Saturday, March 10, 2012

Apache Solr integration with Talend ETL custom components


Solr/Talend components documentation

This tutorial explain the use of the SOLR customs components for TALEND.
These components can be found on the TALEND Forge exchange section.



About SOLR (from SOLR website) :
Solr is the popular, blazing fast open source enterprise search platform from the Apache Lucene project. Its major features include powerful full-text search, hit highlighting, faceted search, dynamic clustering, database integration, rich document (e.g., Word, PDF) handling, and geospatial search. Solr is highly scalable, providing distributed search and index replication, and it powers the search and navigation features of many of the world's largest internet sites. For more information, wiki and tutorials can be found here : http://lucene.apache.org/solr/

Installation of SOLR components

The components pack can be found on the TALEND Forge exchange section.
Downloaded each component and add all to your TALEND installation.

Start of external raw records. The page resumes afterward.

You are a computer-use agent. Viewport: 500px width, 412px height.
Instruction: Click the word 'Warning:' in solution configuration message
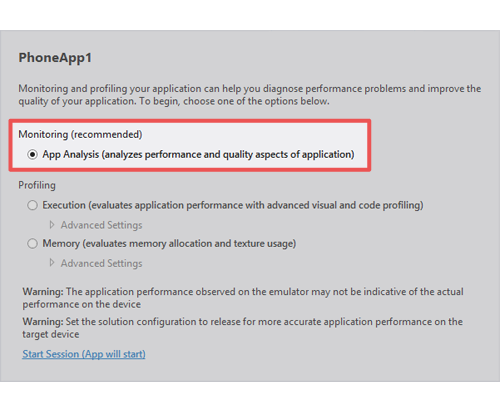43,322
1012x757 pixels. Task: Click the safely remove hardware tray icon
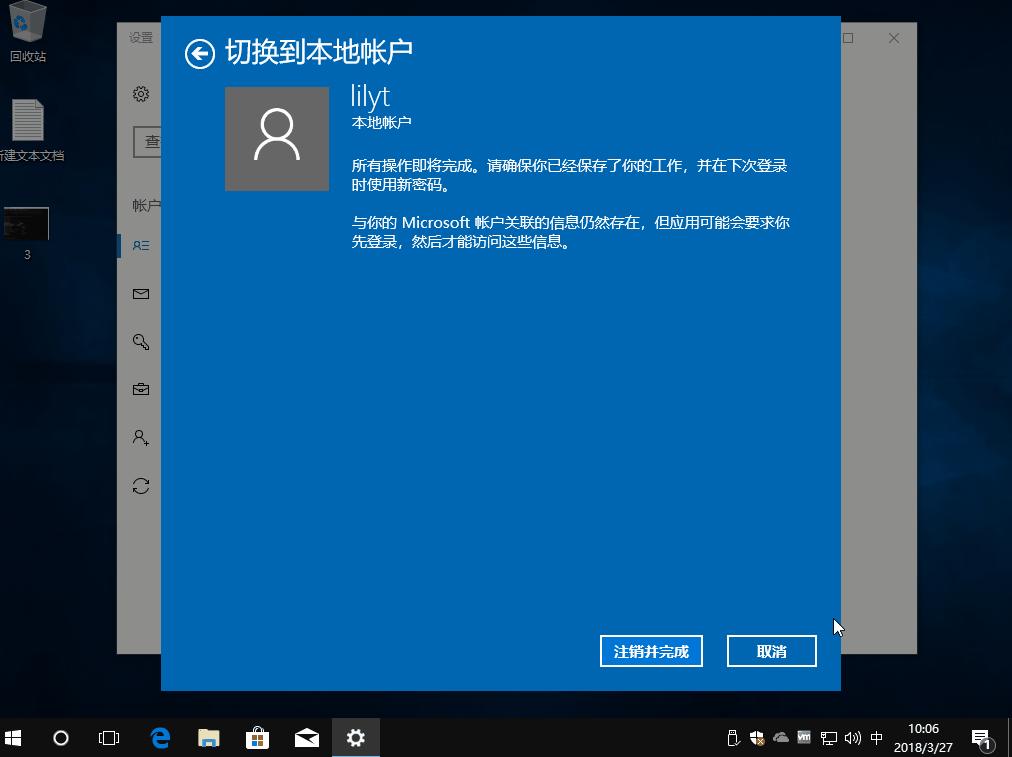(734, 738)
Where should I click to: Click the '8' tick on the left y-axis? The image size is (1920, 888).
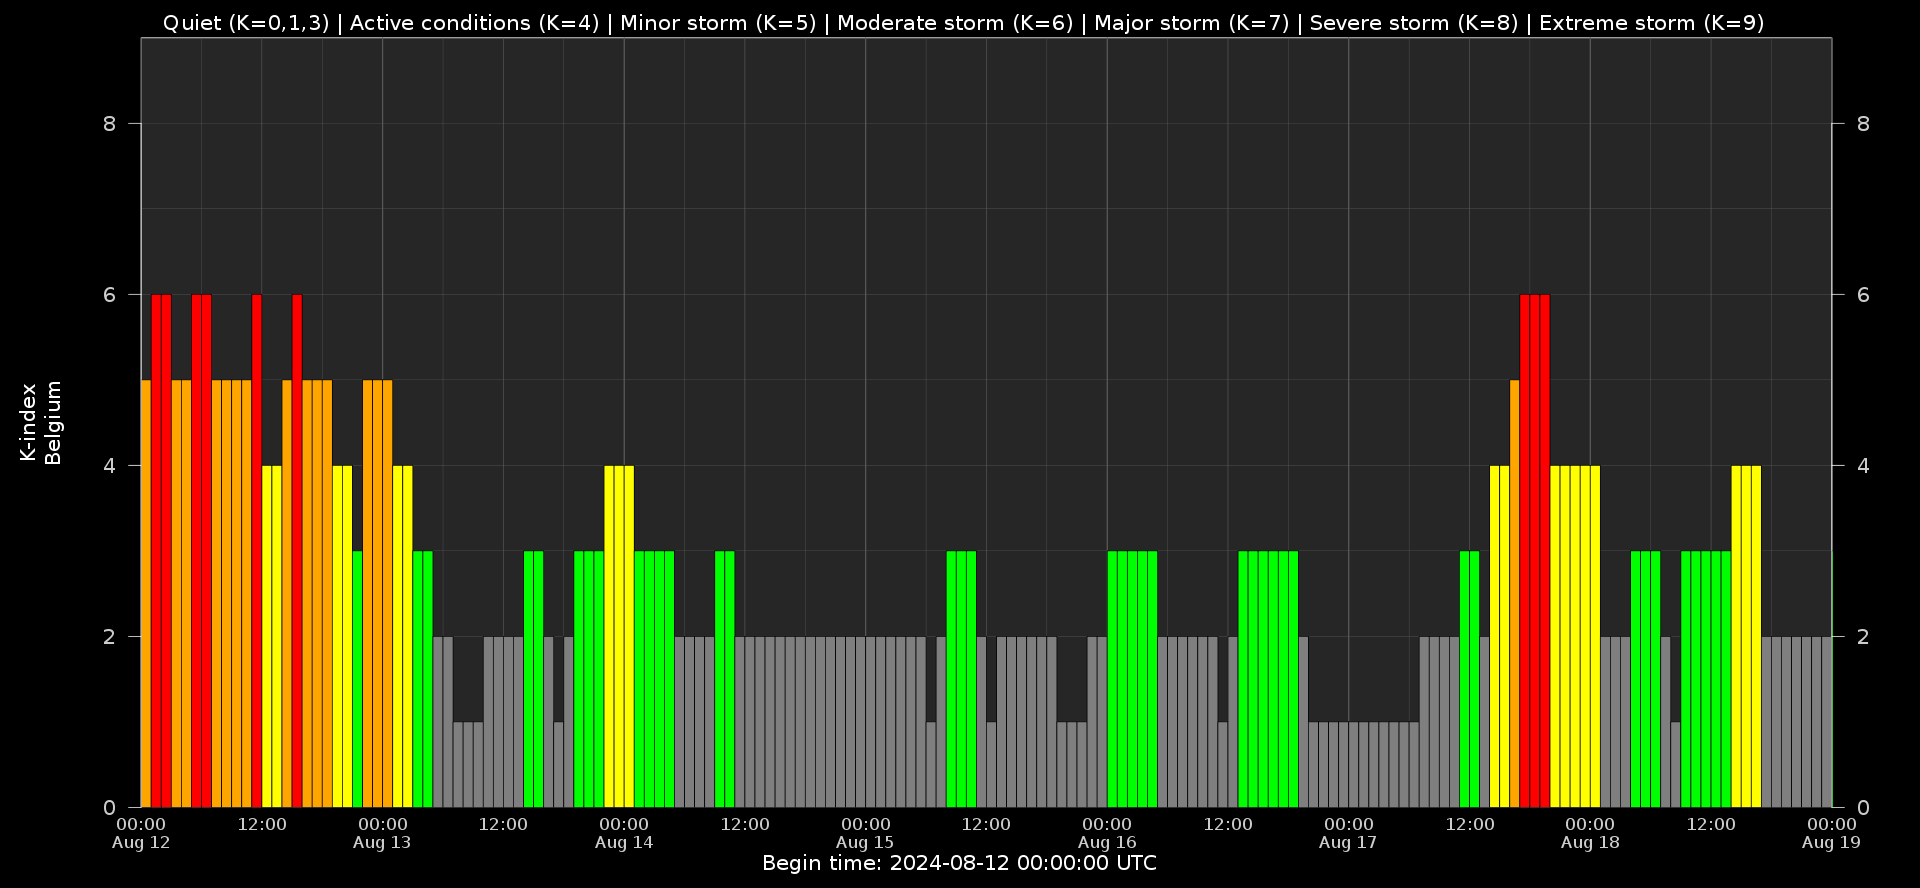click(x=109, y=124)
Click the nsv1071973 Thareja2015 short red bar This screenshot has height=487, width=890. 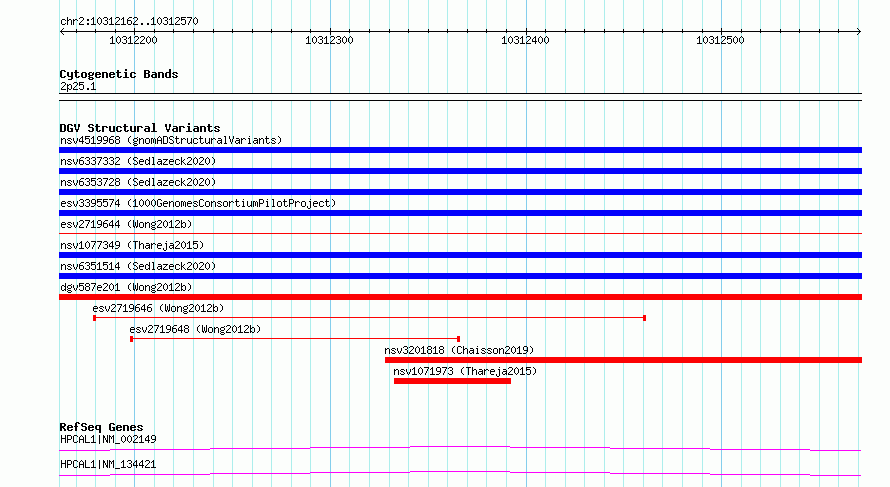click(452, 381)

In Talend, you can add a custom folder for user components.
Go to : Préférence -> Talend -> Components and select your user custom folder




Add this 5 components to your custom user folder :
  1. tSOLRConnection : used for define your connection to your SOLR server 
  2. tSOLRCommit : used to commit your datas modification in your SOLR core
  3. tSOLRRollback : used to rollback your datas modification in your SOLR core
  4. tSOLRInput : used for querying to your SOLR server
  5. tSOLROutput : used for add or delete datas in your SOLR server
Version of SOLR
All components use the java client api SolrJ.
In each component folder, there is the solr-solrj-X.X.X.jar library (and other jar dependencies)
I've test components with solr version 3.3.0 but if you want to work with another version, you should:

  1. replace in each component folder the jar dependencies and solrj jar with the right version you use
  2. if jars name change, rename in each tSOLRXXXX_java.xml file components definition, the name of jars with new name (in the <CODEGENERATION> <IMPORTS> section)

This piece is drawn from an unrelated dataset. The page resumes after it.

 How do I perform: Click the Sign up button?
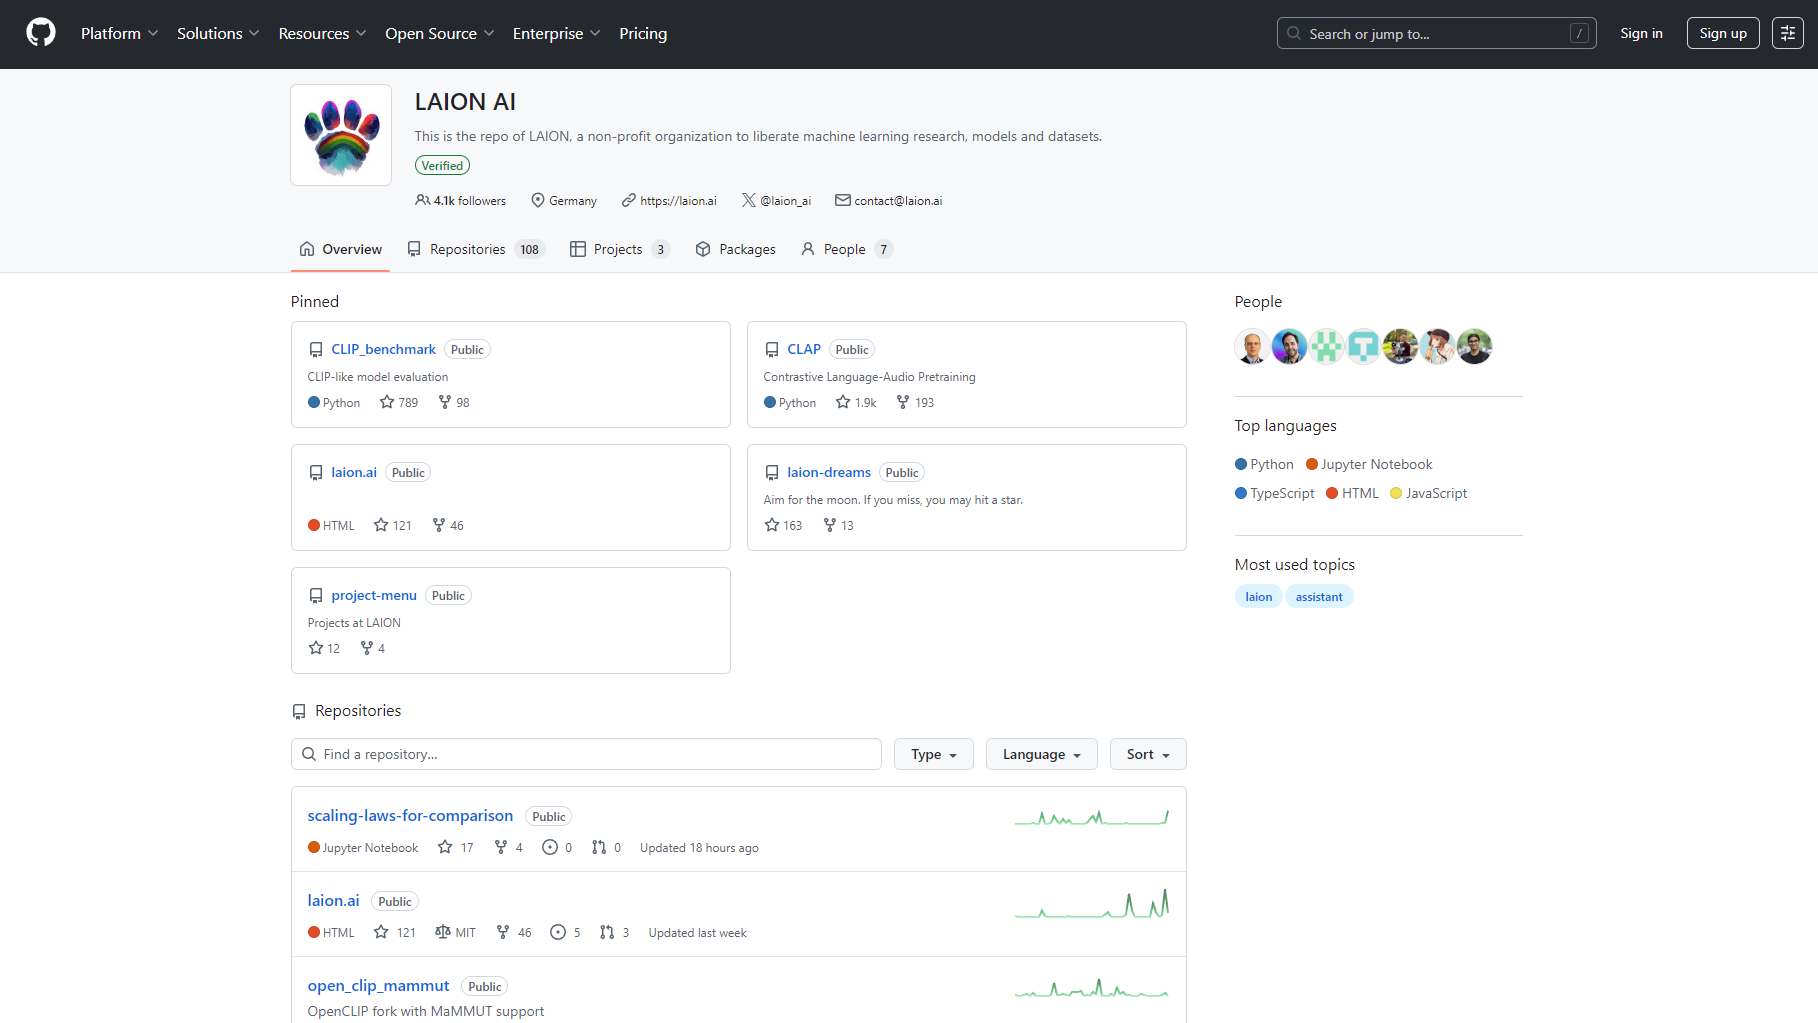click(1722, 33)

 tSOLRConnection component

This component define the connection to the SOLR server by setting properties on CommonsHttpSolrServer :

baseURL : the url to the SOLR Server. If you have a SOLR multi-core configuration, this is the URL to core that you want use.
allowCompression set allowCompression
connectionTimeout set connectionTimeout on the underlying HttpConnectionManager
maxTotalConnection : set maxTotalConnection on the underlying HttpConnectionManager
connectionManagerTimeout set soTimeout (read timeout) on the underlying HttpConnectionManager
defaultMaxConnectionsPerHost set maxConnectionsPerHost on the underlying HttpConnectionManager
followRedirects : set followRedirects
maxRetries : set maximum number of retries to attempt in the event of transient errors
allow http solr authentication : if checked two new properties appears for define the authentication.

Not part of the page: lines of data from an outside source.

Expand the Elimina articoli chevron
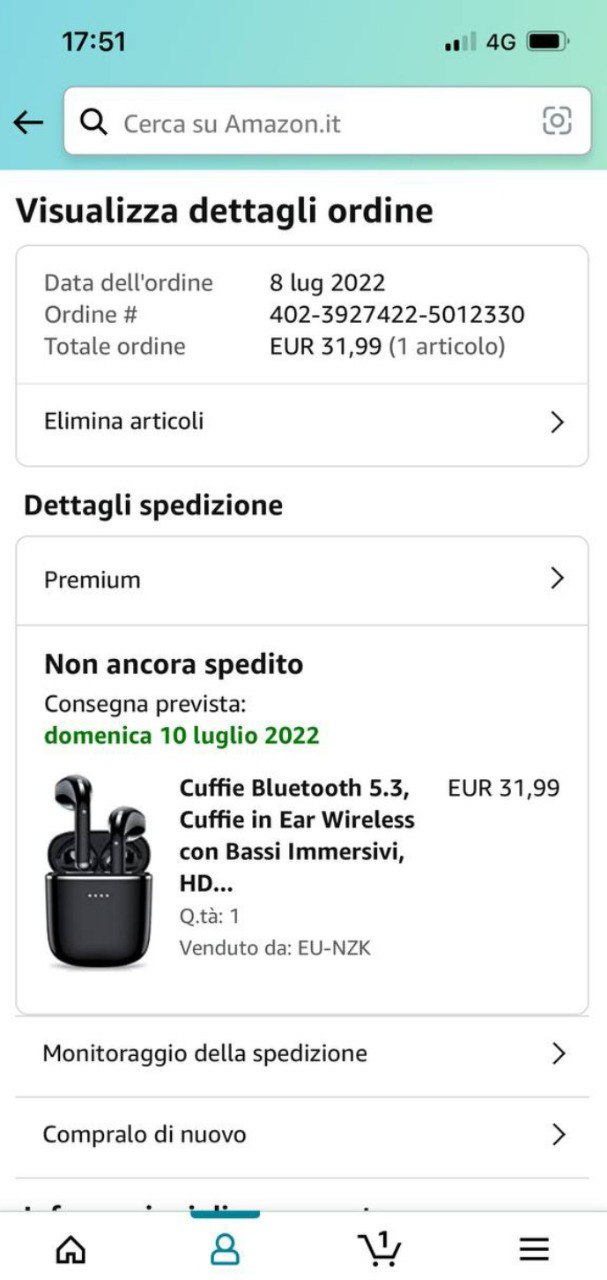607x1280 pixels. [558, 422]
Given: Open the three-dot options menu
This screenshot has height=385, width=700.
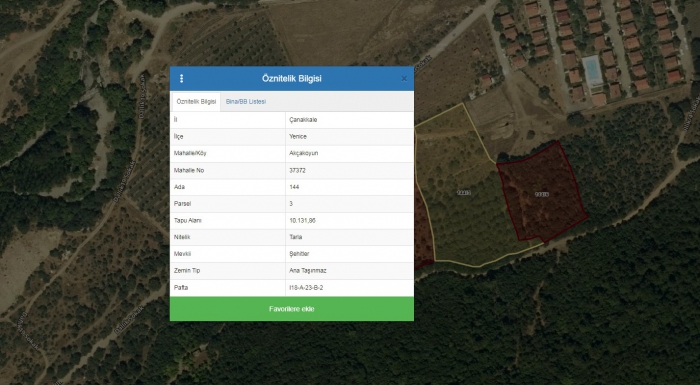Looking at the screenshot, I should (x=181, y=79).
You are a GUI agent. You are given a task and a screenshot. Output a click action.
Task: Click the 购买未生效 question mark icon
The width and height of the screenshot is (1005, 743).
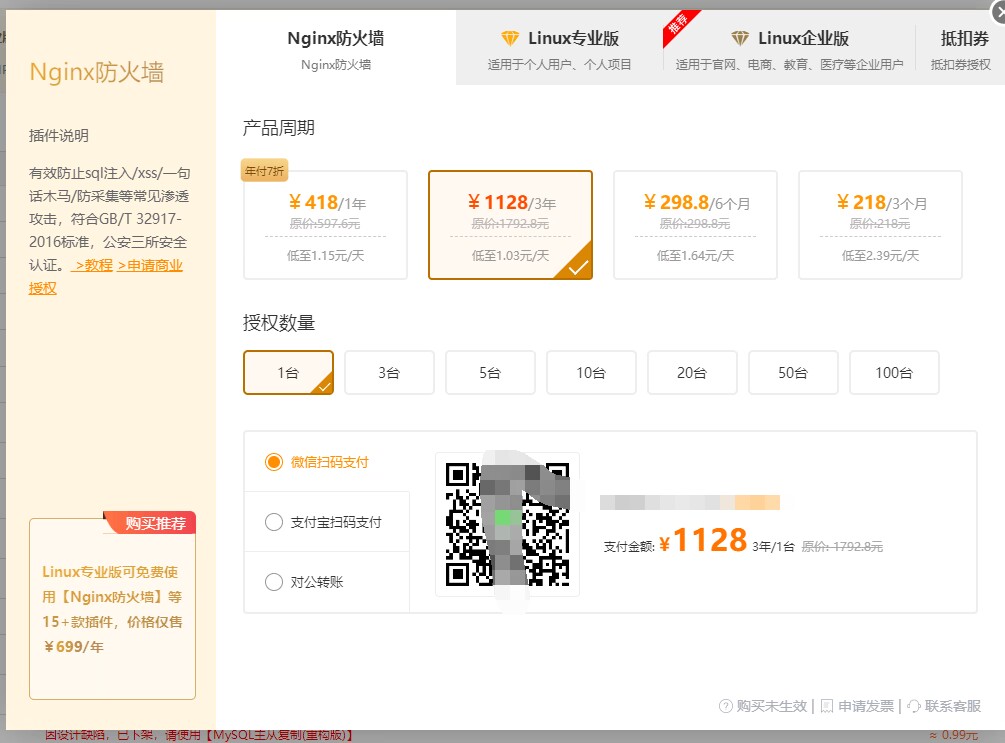(726, 706)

  • login : the login to use
  • password : the password to use
Authentication is based on basic http auth.





 tSOLROutput component

This component add datas to the SOLR server.

Connection : A closed component list containing the tSOLRConnection components defined in the job. Allow to select the connection to use.
Schema : the schema for this component. The schema must map the SOLR fieds on which you want set datas.
Actions : actions to the SOLR server. You have choice between the values :

  • Delete : delete datas in SOLR server. In this case, you must define a key in your schema that map the unique identifier of a SOLR document in order to delete it (id field in basic SOLR configuration). 
  • Delete all before insert : delete all datas in SOLR before inserting the new datas
  • Insert : insert data in SOLR server
  • Update : No update mode available. The reason is that SOLR disallow to update some datas on a document (like drbms). To achieve this, you must update all fields on a document and define the unique identifier of the solr document. If the document is already present in SOLR (based on the unique identifier), it will be reset with new values. So for update document, you can just use the insert mode, define the unique identifier field for SOLR and fill datas on all fields.
Batch size : each row to insert is added to a document list before inserted in SOLR server (batch insert). In case of a lot of documents, you can have a OutOfMemoryException. By defined this property, you set the maximum number of documents in the list for evict this problem. When the list reach the max of capacity, the rows are inserted and a new list is created for the next rows. 0 means no limit for the batch list.





Example of schema defined





Important : In case of multi-valued SOLR fields, you can add data by setting a List type in the schema for the multi-valued properties


 tSOLRCommit 
component

This component commit changes made on the SOLR.
Connection : A closed component list containing the tSOLRConnection components defined in the job. Allow to select the connection to use.
Optimize index after commit : when checked, inform SOLR to optimize index after the commit

Important : SOLR does not support "transaction isolation" like you'll get from an rdbms.
In concurrent insert and commit, all pending changes are simply held in a single queue, and any commit will commit all of them.



 tSOLRRollback 
component

This component rollback changes made on SOLR

Connection : A closed component list containing the tSOLRConnection components defined in the job. Allow to select the connection to use.



 tSOLRInput component

This component is used for querying on SOLR server.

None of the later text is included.